PROBLEM REQUIREMENTS
Every record should be copied exactly, except that pictures are to be omitted.

MATERIAL PROVIDED
..........
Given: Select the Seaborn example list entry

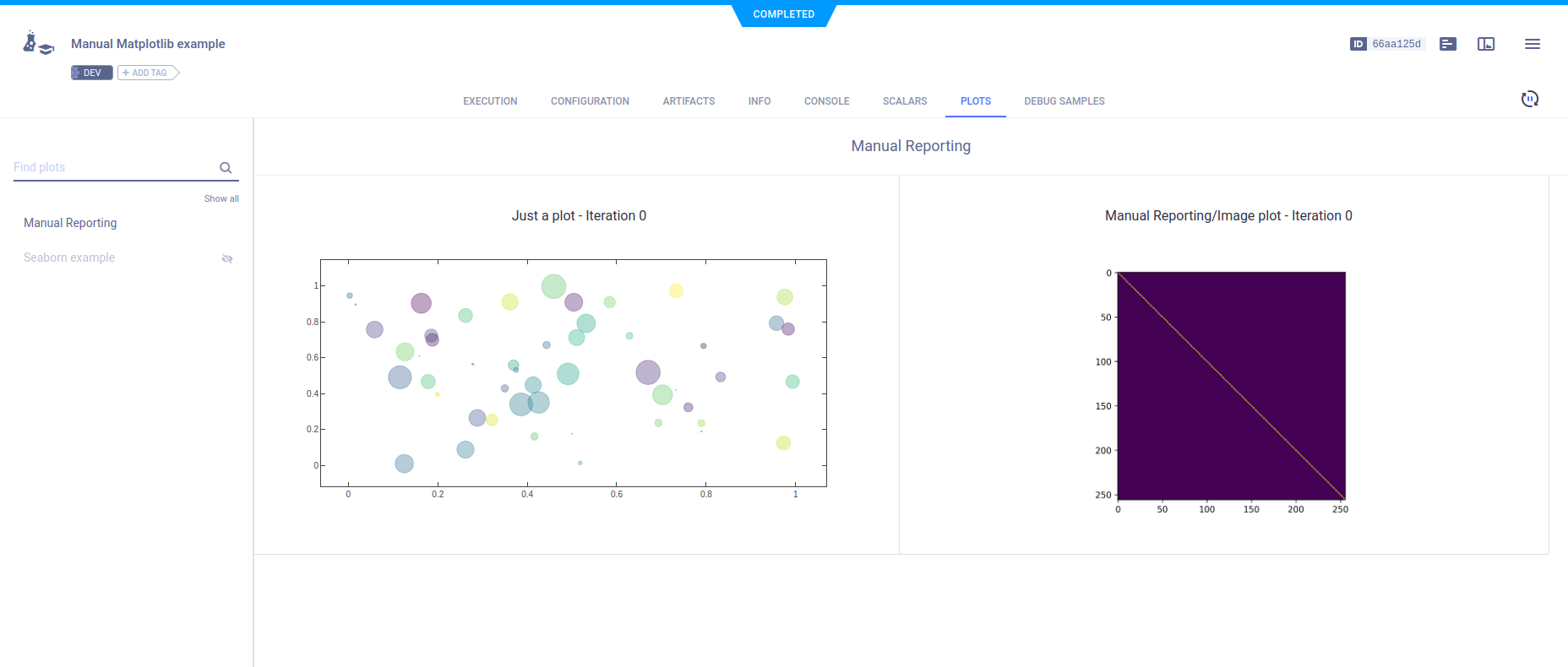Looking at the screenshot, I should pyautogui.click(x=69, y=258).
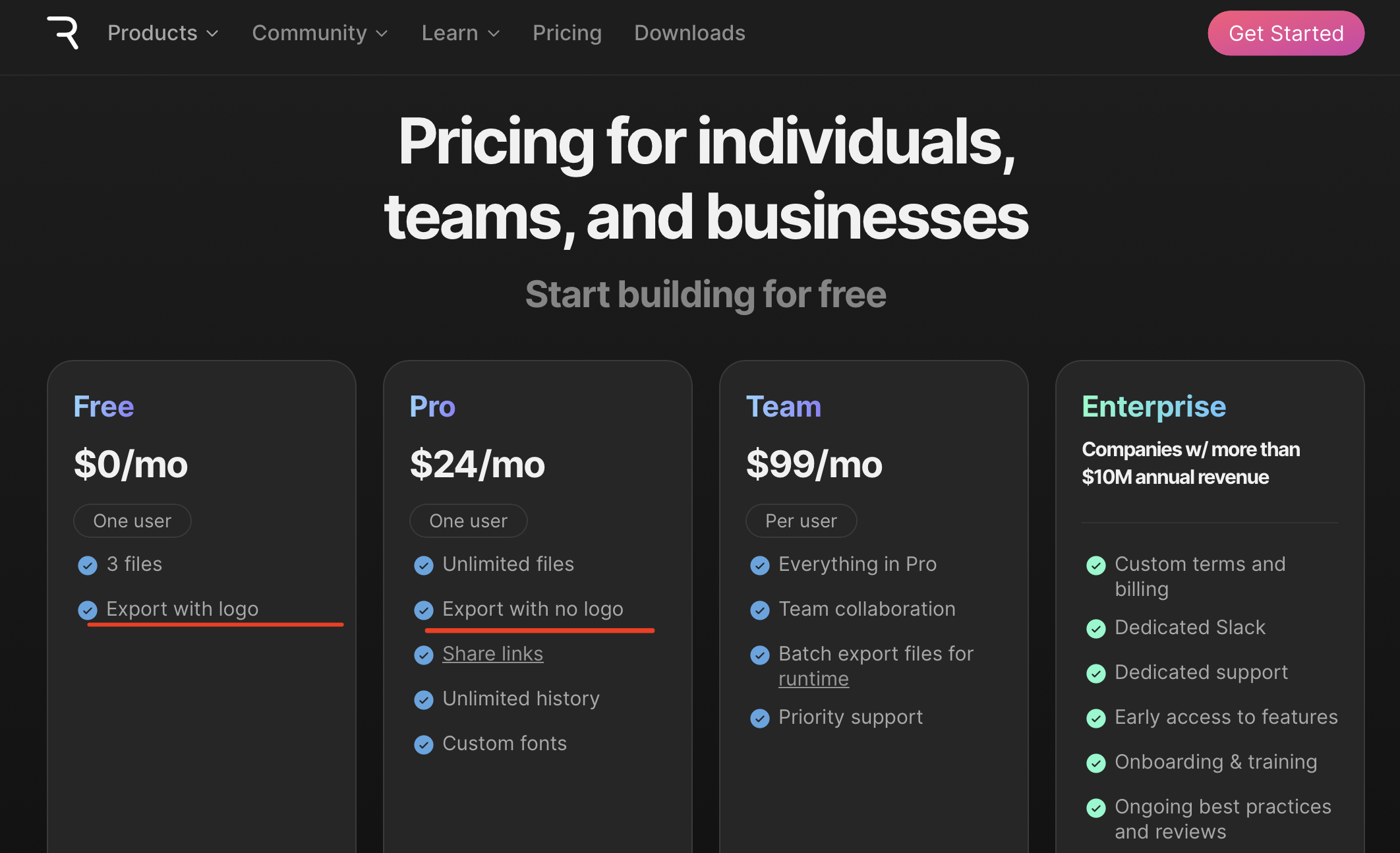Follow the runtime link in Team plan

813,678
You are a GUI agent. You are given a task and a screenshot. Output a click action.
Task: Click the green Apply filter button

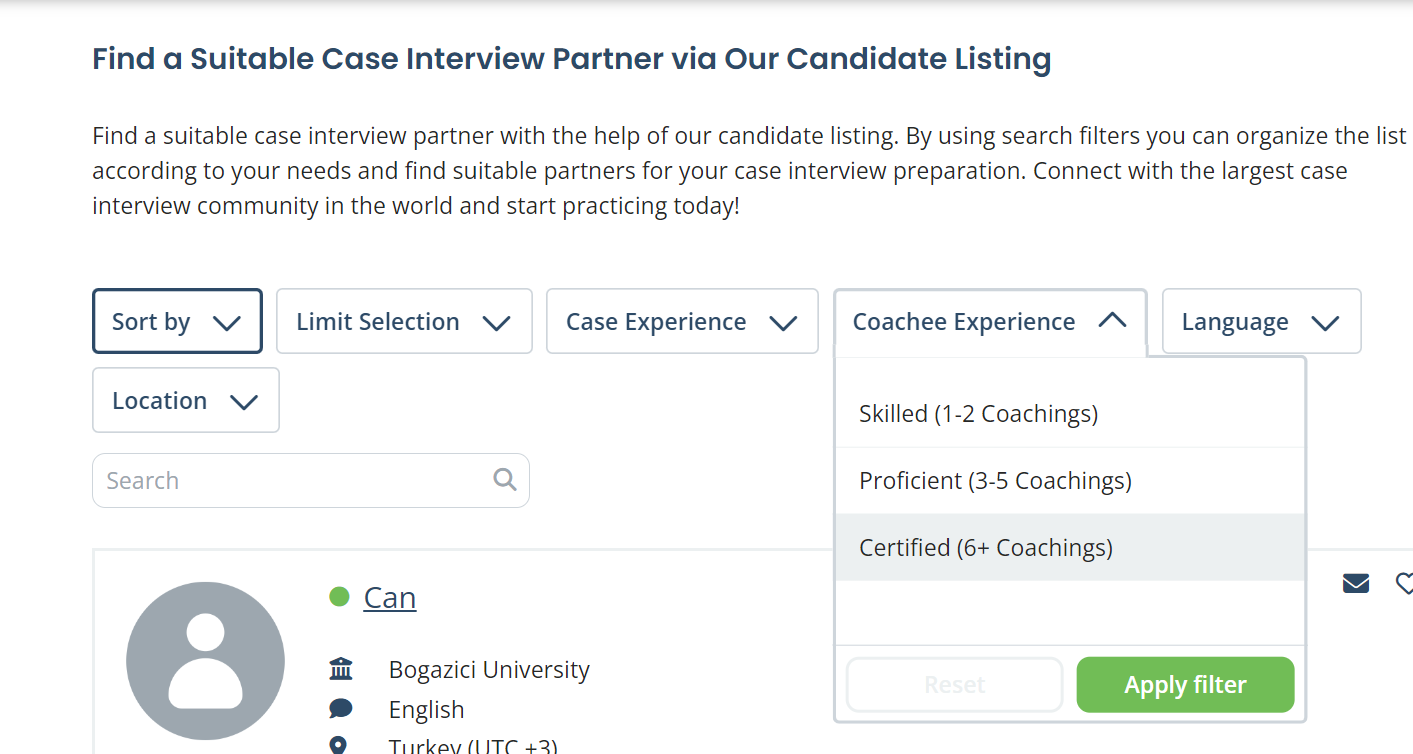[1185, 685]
..........
RESPONSE
Given: Select the Seaborn example list entry

Looking at the screenshot, I should pyautogui.click(x=69, y=258).
Follow the runtime link in Team plan

813,678
You are a GUI agent. You are given a task and a screenshot. Output a click action.
Task: Click the green Apply filter button

[1185, 685]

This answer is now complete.